This blog post is an answer to willp-bl's post "Mixing Hadoop and Taverna" and is building on some of the ideas that I presented in my blog post "Big data processing: chaining Hadoop jobs using Taverna".
First of all, it is very interesting to see willp-bl's variants of implementing a large scale file format migration workflow using Taverna and Hadoop, and it is also interesting to see the implications which different integration patterns can have on performance and throughput of a workflow run.
However, while the final conclusion that "it’s clear that adding more processing increases execution time" is logically true, I will argue that interpreting this conclusion in the sense that there is necessarily a significant performance decrease when using Taverna together with Hadoop can be absolutely misleading. In the following, I will explain why it highly depends on the system architecture if I should actually care about this. And I will tell you why I don't.
The intended use of Hadoop is with a cluster of machines where the MapReduce programming model together with the Hadoop Distributed File System (HDFS) provide a powerful backend for processing large amounts of data.

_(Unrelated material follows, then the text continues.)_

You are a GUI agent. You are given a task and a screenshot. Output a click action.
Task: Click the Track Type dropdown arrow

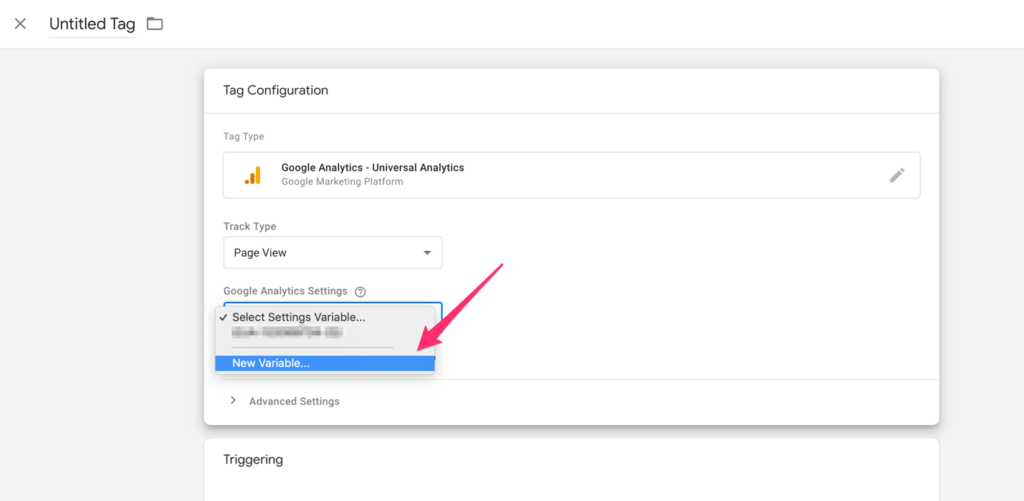(x=427, y=253)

Even with the help of such a backend, typical preservation tasks, like file format migration of millions of image files or mime type identification of billions of objects in a web archive, are long running processes that can take hours or even days depending on the type of processing, the size of the input data set, hardware specifications of the cluster, etc.
In my opinion, Taverna’s strength is not the batch processing performance, it will always stay behind when comparing it’s list processing with direct batch processing in this regard. I see Taverna’s role here therefore rather in the orchestration layer which – just to stay with willp-bl’s words here – “should not be mixed” with the large scale processing layer.
When using Taverna to start long running Hadoop jobs, there is just the startup time caused by the launcher component, like Taverna’s Tool service, for example. This additional cost can be minimized by using the server version of Taverna (Taverna Server) deployed to a servlet container instead of running Taverna in headless mode.
Should I actually care about the cost of 30 seconds additional startup time for initiating a Hadoop job that runs 24 hours? A Taverna workflow managing a sequence of 4 Hadoop jobs can create some minutes of overhead. However, using the wrong integration approach for preservation tools on the record processing level can have much more serious implications when processing 25 million records, for example. I really do care about the latter.
This impact on processing time and throughput lies in the way how the preservation tools are invoked in the iterative Map execution phase and an increase is here multiplied by the number of records being processed. And compared to this the startup time of Taverna is absolutely negligible.
Let us quickly look at another example to make this clearer. Considering alternatives for doing a mime type detection on 1 Terabyte of archived web content using Apache Tika and the unix tool “file” we observed the following differences regarding throughput on our experimental cluster with 5 nodes:
|TIKA detector API called from map/reduce||6,17 GB/min|
|FILE called as command line tool from map/reduce||1,70 GB/min|
|TIKA) JAR command line tool called from map/reduce||0,01 GB/min|
In this sense I see willp-bl’s post as a study on alternative integration patterns for a combination of different preservation tools including the Taverna workflow engine itself. But, regarding system integration, especially when it comes to large scale processing, I prefer using Taverna Server separated from the backend in an orchestration layer where it takes care of scheduling a sequence of long-running jobs.
Admittedly, just for the workflow processing, this could also be done in a batch script, no need for a workflow execution engine here. Therefore, it must be noted that Taverna’s functionality is being extended in the SCAPE project by the possibility to add semantic annotations to inputs, outputs, and to the components of a workflow. On the long term this will help developers – and I wish not only less-technical people – to find and use the right preservation components when designing digital preservation workflows.